> [Prompt]: Below are lines of data; restate word for word those running from the line containing "Task: Click the History clock icon" to the line containing "Image resolution: width=705", inclusive, and no others.

> [Data in this exercise]:
────────────────────────────────────────
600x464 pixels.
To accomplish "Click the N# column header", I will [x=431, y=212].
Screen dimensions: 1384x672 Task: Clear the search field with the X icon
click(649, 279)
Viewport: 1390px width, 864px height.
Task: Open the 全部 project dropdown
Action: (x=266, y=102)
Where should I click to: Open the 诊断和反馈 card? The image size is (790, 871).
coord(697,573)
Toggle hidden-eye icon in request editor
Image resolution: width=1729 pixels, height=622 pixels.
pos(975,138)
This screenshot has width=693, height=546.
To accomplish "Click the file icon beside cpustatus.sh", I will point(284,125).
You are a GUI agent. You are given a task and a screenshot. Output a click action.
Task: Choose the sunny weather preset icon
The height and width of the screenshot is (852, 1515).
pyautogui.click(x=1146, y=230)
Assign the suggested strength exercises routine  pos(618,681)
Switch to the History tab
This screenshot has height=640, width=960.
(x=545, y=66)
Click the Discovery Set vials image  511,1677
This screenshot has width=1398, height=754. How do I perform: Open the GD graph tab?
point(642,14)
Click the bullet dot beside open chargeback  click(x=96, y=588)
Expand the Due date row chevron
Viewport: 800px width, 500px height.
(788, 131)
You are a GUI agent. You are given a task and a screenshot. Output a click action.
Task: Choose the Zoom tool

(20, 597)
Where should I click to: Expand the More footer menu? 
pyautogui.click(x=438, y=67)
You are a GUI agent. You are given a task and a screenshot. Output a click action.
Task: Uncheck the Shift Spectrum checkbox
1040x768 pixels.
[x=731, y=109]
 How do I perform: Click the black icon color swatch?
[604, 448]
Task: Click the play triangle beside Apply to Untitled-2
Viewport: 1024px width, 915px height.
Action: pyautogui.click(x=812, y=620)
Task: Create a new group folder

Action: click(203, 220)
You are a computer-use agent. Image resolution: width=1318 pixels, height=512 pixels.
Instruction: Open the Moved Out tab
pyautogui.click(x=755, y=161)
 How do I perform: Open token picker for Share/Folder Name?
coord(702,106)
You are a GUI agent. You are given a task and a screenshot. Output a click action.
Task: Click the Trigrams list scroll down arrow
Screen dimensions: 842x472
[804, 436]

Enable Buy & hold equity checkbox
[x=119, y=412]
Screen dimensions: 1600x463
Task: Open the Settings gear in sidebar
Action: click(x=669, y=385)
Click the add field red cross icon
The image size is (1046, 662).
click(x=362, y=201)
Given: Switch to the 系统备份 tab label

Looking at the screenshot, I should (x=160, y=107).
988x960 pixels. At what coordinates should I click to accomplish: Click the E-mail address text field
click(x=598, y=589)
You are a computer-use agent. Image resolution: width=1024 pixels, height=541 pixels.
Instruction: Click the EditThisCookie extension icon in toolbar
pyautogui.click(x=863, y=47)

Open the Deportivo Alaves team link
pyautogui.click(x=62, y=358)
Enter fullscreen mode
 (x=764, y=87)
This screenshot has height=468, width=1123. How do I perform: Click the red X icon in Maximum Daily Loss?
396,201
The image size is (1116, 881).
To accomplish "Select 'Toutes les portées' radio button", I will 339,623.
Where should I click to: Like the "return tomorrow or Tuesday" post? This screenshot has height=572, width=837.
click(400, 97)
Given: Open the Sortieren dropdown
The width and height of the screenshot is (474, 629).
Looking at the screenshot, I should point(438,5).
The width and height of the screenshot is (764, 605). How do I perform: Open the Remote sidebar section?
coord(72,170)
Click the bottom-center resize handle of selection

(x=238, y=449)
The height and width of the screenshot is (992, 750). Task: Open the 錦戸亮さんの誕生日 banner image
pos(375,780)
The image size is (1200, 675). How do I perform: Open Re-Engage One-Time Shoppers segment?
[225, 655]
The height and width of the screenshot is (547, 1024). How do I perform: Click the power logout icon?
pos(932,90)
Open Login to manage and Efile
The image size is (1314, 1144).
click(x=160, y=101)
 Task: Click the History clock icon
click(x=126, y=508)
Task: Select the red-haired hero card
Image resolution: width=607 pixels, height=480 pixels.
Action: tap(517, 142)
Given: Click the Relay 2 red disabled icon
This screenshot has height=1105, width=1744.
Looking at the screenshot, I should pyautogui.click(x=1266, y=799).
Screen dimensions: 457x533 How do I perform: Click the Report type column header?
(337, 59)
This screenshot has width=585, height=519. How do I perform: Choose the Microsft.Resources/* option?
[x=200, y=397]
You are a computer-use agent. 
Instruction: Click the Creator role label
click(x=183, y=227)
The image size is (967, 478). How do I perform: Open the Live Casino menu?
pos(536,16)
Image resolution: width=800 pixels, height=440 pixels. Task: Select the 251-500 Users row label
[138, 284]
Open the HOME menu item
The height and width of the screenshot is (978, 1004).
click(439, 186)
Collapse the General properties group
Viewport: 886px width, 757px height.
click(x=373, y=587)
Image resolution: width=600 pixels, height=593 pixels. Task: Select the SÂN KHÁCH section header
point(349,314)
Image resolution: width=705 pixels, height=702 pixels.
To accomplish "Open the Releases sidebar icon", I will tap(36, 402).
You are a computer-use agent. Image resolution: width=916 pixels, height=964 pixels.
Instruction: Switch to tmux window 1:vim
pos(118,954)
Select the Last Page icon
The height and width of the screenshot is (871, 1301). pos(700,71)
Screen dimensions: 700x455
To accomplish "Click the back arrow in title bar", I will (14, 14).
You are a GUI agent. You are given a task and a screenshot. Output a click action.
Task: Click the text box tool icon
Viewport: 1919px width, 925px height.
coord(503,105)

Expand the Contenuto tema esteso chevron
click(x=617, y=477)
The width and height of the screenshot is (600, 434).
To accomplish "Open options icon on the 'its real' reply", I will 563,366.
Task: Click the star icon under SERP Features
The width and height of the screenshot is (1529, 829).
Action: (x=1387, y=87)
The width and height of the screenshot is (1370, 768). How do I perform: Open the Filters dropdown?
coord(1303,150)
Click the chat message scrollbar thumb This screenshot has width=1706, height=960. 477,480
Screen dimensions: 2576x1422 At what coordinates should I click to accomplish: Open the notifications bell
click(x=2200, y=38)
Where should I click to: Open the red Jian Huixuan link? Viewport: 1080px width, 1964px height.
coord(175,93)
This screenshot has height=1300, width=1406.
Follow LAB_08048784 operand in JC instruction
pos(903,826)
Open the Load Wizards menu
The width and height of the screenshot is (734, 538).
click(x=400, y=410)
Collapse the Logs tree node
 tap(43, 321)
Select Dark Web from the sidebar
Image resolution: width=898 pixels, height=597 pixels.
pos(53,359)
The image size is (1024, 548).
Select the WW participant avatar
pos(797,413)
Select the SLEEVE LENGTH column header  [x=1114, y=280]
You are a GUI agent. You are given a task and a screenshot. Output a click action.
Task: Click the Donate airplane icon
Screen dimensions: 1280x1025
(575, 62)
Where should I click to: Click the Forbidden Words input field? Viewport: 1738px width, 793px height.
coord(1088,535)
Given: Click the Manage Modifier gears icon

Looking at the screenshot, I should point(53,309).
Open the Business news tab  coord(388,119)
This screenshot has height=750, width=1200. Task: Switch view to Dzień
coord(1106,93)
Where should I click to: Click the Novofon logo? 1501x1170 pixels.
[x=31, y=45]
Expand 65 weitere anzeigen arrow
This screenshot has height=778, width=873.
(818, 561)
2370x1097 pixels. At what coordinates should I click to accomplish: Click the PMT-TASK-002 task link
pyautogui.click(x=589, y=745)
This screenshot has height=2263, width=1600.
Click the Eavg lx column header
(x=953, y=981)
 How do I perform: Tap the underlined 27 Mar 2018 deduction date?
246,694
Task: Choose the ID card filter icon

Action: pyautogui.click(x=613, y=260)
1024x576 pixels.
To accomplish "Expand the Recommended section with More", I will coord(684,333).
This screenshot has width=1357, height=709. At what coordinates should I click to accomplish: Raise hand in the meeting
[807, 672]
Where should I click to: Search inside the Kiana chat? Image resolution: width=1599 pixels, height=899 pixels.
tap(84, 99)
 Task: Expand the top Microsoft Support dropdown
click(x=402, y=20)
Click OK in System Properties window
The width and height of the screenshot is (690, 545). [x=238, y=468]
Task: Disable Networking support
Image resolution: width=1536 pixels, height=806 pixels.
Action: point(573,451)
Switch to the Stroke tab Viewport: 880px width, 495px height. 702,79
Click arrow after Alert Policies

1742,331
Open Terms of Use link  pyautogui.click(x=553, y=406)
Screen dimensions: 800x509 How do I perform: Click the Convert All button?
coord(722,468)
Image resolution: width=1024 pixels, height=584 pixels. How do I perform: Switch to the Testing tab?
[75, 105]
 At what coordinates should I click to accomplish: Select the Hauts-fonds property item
────────────────────────────────────────
> [Written response]:
 Task: Click the History clock icon
click(x=126, y=508)
Task: Select the red-haired hero card
Image resolution: width=607 pixels, height=480 pixels.
Action: tap(517, 142)
Given: Click the Relay 2 red disabled icon
This screenshot has height=1105, width=1744.
Looking at the screenshot, I should pyautogui.click(x=1266, y=799).
Screen dimensions: 457x533 How do I perform: Click the Report type column header?
(337, 59)
This screenshot has width=585, height=519. How do I perform: Choose the Microsft.Resources/* option?
[x=200, y=397]
You are a computer-use agent. 
Instruction: Click the Creator role label
click(x=183, y=227)
The image size is (967, 478). How do I perform: Open the Live Casino menu?
pos(536,16)
Image resolution: width=800 pixels, height=440 pixels. Task: Select the 251-500 Users row label
[138, 284]
Open the HOME menu item
The height and width of the screenshot is (978, 1004).
click(439, 186)
Collapse the General properties group
Viewport: 886px width, 757px height.
click(x=373, y=587)
Image resolution: width=600 pixels, height=593 pixels. Task: Select the SÂN KHÁCH section header
point(349,314)
Image resolution: width=705 pixels, height=702 pixels.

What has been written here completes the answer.